Cranking up the testing

We’re going to build generators for a set of operators, and use that to generate arbitrary expressions. Once we have that, we’ll check that pretty printing the expression and parsing it back in returns the original expression.

We’ll also check that we either a parsing failure or a different expression if we delete any matched pair of parentheses from the pretty printed string in the middle of that round trip test.

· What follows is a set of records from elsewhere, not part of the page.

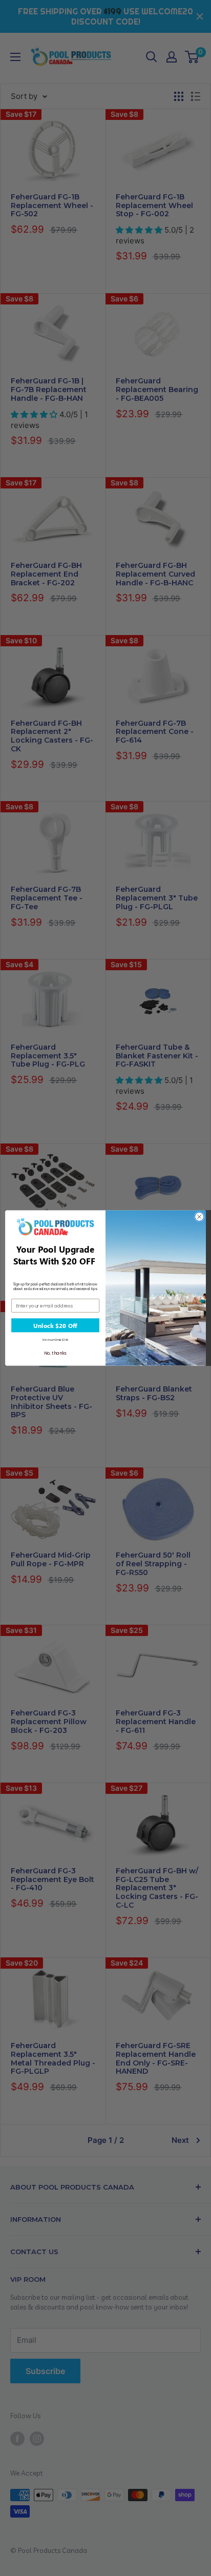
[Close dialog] (199, 1216)
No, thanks (55, 1353)
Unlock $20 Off (55, 1325)
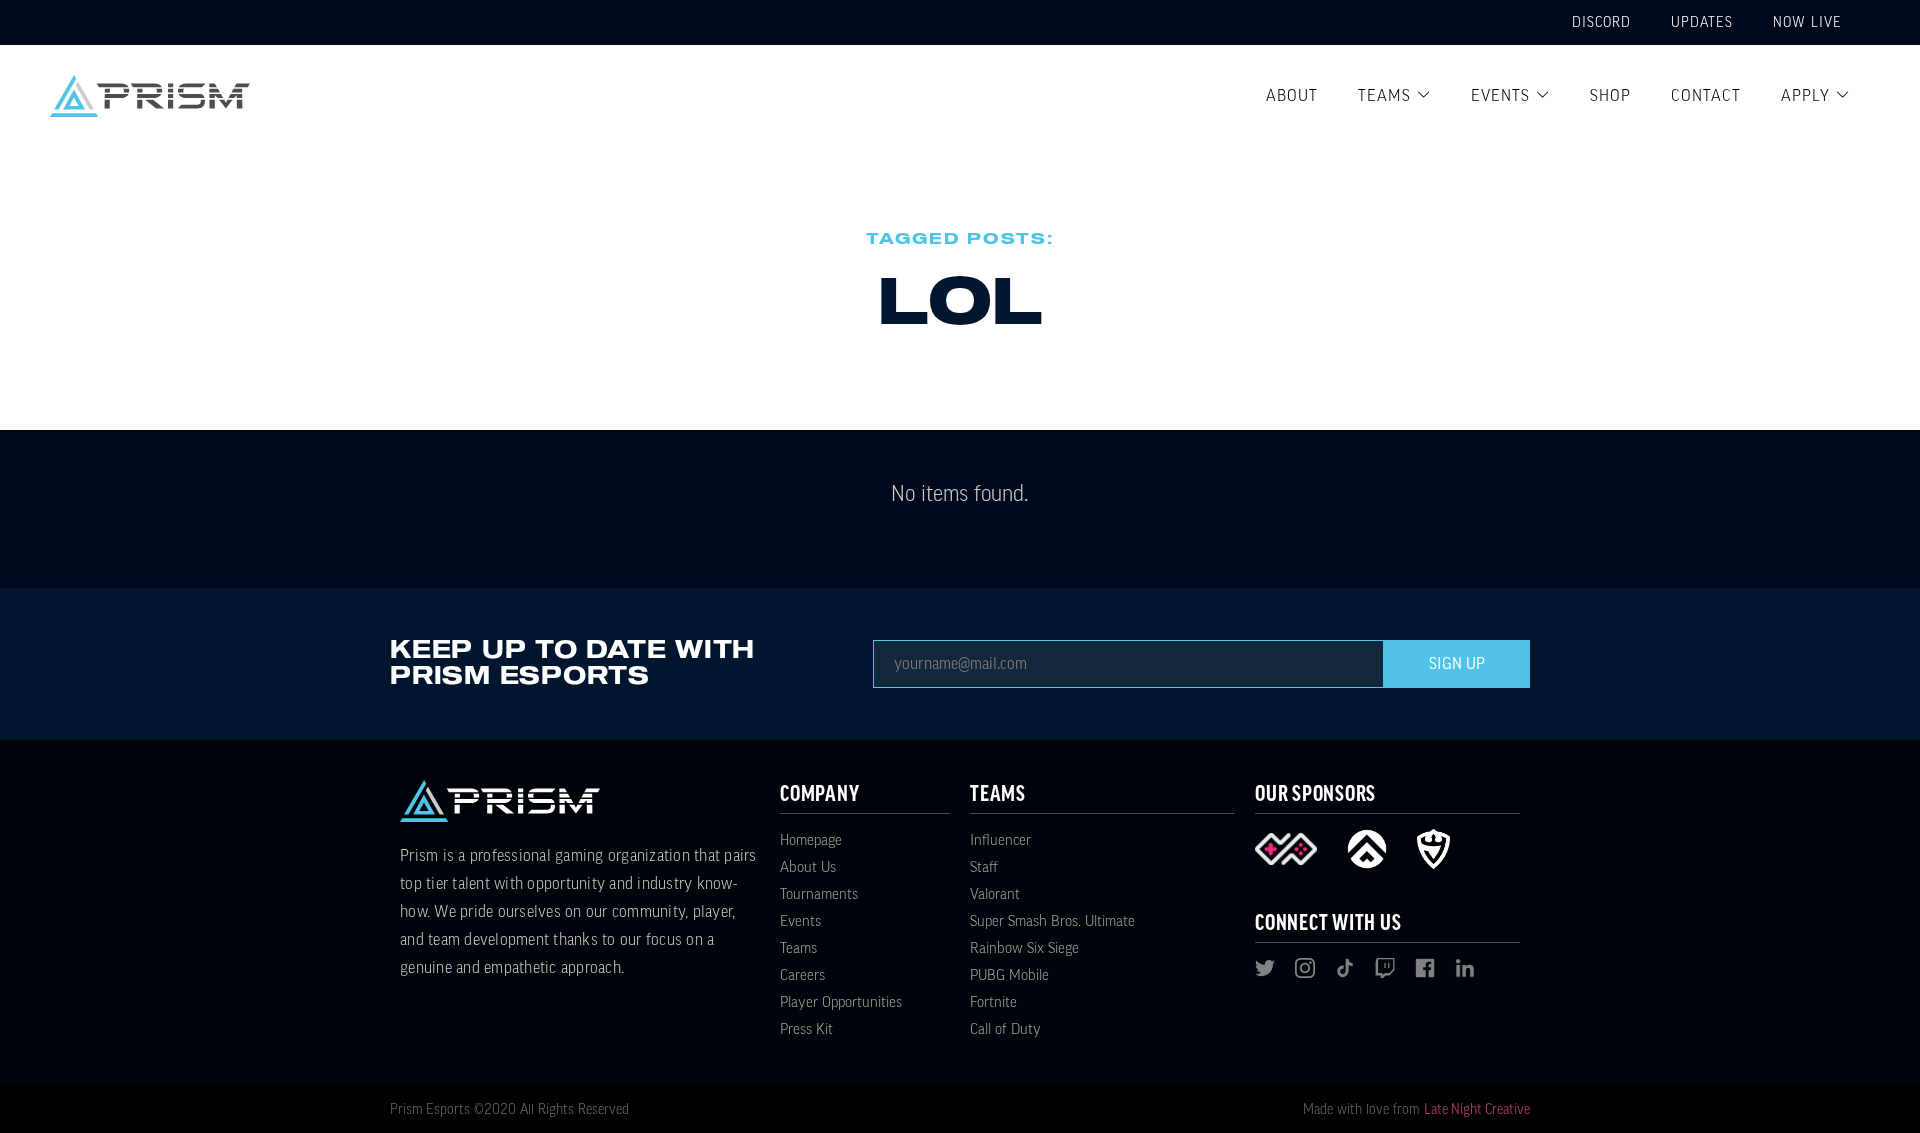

That seems like it should make sure that we’re putting parentheses in the right places, and that we’re not adding any redundant parentheses.

Arbitrary operators

To start with, we’ll need an Arbitrary instance for OperatorInfo:

instance Arbitrary OperatorInfo where
  arbitrary =
    let
      genAssoc =
        elements [AssocNone, AssocLeft, AssocRight]
      genPrecedence =
        choose (0, 9)
    in
      OperatorInfo <$> genAssoc <*> genPrecedence
  shrink (OperatorInfo a p) =
    fmap (OperatorInfo a) (shrink p)

We’re going to create some code to generate a table of operators.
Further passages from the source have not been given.